Macht macht stark - Predigt zur Einführung als Diakoniepfarrer in den Kirchenkreisen Kirchhain und Marburg


1. Samuel 2, 20:

Saul sprach zu David: Wo ist jemand, der seinen Feind findet und lässt ihn mit Frieden seinen Weg gehen? Der HERR vergelte dir Gutes für das, was du heute an mir getan hast!

 

Liebe Gemeinde!

Zwei Männer sind, im wahrsten Sinn des Wortes, zu Todfeinden geworden. Der eine, formal noch der Herrscher und Inhaber der Macht, klammert sich mit aller Gewalt an das, was er nicht mehr halten kann. Und wie das so ist. Je mehr seine Macht in Frage gestellt wird, desto härter und brutaler reagiert er. Seinen Herausforderer will er töten. Der andere, jung, aufstrebend, zunächst noch Freund des Machthabers, hat die Zeichen der Zeit erkannt, wird, darauf deutet alles hin, die Macht bekommen. Er steht in der Gefahr, getötet zu werden. Er stellt eine große Bedrohung für den Machthaber dar, der sich an das, was er hat, klammert. Und dann ergibt sich die Möglichkeit, den alten Machthaber loszuwerden. Er, der junge, aufstrebende hat es in der Hand, seinen Todfeind ein für allemal zu beseitigen. Und was macht er? Er lässt ihm das Leben. Er nutzt seine Macht nicht aus, er sinnt nicht auf Rache, er erweist sich gnädig. So ist es, nicht in der Ukraine in diesen Tagen, nicht in Südafrika zu Zeiten, als die Apartheid zu Ende ging, sondern im Alten Israel lange, lange vor unserer Zeit. Saul und David machen sich das Leben zur Hölle mit ihren Macht- und Verteidigungsansprüchen. Und David bricht, zumindest für einen Moment, aus der Spirale der Gewalt aus. Und in dieser Situation lesen wir eben den Satz in der Bibel, den ich eben vorgelesen habe. Vielleicht kann die Generation meiner Großväter, die den zweiten Weltkrieg als Soldaten miterlebt haben, so ein wenig ermessen, was diese Entscheidung von David bedeutet. Dem Feind, der einem selbst ans Leben will, das Leben zu schenken. Wahrscheinlich können Menschen in viel zu vielen Ländern der Erde, in denen Menschen wegen ihrer Religion oder ihrer Volkszugehörigkeit um ihr Leben fürchten müssen, oder Menschen in Ländern, in denen sich Mächtige mit Gewalt an ihre Macht klammern, wie Syrien oder der Ukraine, ein wenig ermessen, was das bedeutet, dem Feind, der das eigene Leben bedroht, Leben zu schenken, auch wenn man die Macht hat, es auszulöschen.
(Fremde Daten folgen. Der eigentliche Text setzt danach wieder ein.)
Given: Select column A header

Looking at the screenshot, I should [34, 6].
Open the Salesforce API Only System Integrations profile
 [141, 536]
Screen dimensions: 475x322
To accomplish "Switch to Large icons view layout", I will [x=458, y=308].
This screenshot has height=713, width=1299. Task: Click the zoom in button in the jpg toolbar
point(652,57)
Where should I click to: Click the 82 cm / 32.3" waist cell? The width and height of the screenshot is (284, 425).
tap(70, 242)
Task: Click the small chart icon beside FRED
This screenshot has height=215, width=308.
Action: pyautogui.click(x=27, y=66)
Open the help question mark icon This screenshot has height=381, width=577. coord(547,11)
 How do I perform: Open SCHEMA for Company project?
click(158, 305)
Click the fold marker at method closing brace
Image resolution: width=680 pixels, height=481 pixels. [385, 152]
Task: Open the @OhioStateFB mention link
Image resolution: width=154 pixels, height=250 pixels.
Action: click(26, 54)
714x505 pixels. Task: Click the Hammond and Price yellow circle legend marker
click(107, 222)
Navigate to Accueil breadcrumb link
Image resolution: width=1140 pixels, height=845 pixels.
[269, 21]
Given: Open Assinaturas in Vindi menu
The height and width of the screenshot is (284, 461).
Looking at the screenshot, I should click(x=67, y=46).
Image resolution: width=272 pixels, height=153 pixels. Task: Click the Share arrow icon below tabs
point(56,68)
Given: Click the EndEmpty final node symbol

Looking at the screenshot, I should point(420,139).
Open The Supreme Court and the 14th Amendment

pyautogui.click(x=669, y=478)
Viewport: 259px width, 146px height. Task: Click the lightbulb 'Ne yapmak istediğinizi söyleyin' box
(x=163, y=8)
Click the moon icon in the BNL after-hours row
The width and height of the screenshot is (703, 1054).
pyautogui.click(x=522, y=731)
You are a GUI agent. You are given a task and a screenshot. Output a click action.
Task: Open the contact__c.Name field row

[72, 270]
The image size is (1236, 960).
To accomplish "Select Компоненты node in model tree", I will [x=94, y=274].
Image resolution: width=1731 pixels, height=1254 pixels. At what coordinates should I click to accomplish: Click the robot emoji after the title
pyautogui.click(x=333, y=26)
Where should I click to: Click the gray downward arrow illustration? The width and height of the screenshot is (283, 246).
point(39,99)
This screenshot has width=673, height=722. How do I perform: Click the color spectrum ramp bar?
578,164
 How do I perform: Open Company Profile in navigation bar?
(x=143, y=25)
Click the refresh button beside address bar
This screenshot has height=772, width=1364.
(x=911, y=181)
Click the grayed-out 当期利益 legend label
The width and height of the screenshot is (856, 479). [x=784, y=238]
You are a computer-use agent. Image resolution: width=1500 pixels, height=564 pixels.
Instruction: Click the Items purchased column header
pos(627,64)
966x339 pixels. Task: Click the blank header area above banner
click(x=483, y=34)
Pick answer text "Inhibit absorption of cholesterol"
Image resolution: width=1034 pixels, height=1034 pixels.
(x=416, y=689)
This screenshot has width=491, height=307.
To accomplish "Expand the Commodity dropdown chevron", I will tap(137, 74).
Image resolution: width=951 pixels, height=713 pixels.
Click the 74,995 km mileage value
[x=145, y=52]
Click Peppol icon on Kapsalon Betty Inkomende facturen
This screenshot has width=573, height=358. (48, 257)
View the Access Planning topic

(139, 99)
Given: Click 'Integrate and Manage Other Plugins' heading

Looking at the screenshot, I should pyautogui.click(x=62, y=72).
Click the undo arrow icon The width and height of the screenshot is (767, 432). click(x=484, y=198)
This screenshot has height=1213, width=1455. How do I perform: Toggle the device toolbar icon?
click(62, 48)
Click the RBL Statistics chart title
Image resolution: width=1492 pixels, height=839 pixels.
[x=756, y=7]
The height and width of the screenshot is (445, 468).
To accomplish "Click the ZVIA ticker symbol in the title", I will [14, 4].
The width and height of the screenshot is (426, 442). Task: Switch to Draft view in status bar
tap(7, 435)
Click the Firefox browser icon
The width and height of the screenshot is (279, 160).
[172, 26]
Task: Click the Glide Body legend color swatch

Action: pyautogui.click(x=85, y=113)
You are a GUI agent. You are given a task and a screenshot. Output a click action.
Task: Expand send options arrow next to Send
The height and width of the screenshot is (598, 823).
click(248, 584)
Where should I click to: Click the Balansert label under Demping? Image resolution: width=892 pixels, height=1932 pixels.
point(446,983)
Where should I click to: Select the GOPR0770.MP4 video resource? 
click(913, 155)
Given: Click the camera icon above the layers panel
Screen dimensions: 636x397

Für die aller, allermeisten, die heute hier mitfeiern, ist das aber wohl, Gott sei Dank, keine Frage auf Leben und Tod.

Aber trotzdem ist es eine wichtige Frage: Wie gehe ich mit der Macht um, die mir über andere gegeben ist? Macht ist erst einmal nichts Böses. Viel zu oft wird Macht mit Gewalt gleichgesetzt. Oder Machtmissbrauch wird gleich mitgedacht oder mit vermutet. Dabei ist Macht eigentlich erst einmal eine Grundgegebenheit unseres Menschseins. Mit einem Lächeln, einem freundlichen Wort hat jeder von uns tatsächlich die Macht, das Leben eines anderen, der ihm begegnet, erst einmal, und sei es nur für wenige Minuten, schöner, lebenswerter zu gestalten. Was sich so banal anhört, auch im Umkehrschluss, dass wir mit mieser Laune oder einer schnell mal nebenbei rausgerutschten Beleidigung die Macht haben, einen anderen niederzudrücken, hat für mich viel tiefere Schichten.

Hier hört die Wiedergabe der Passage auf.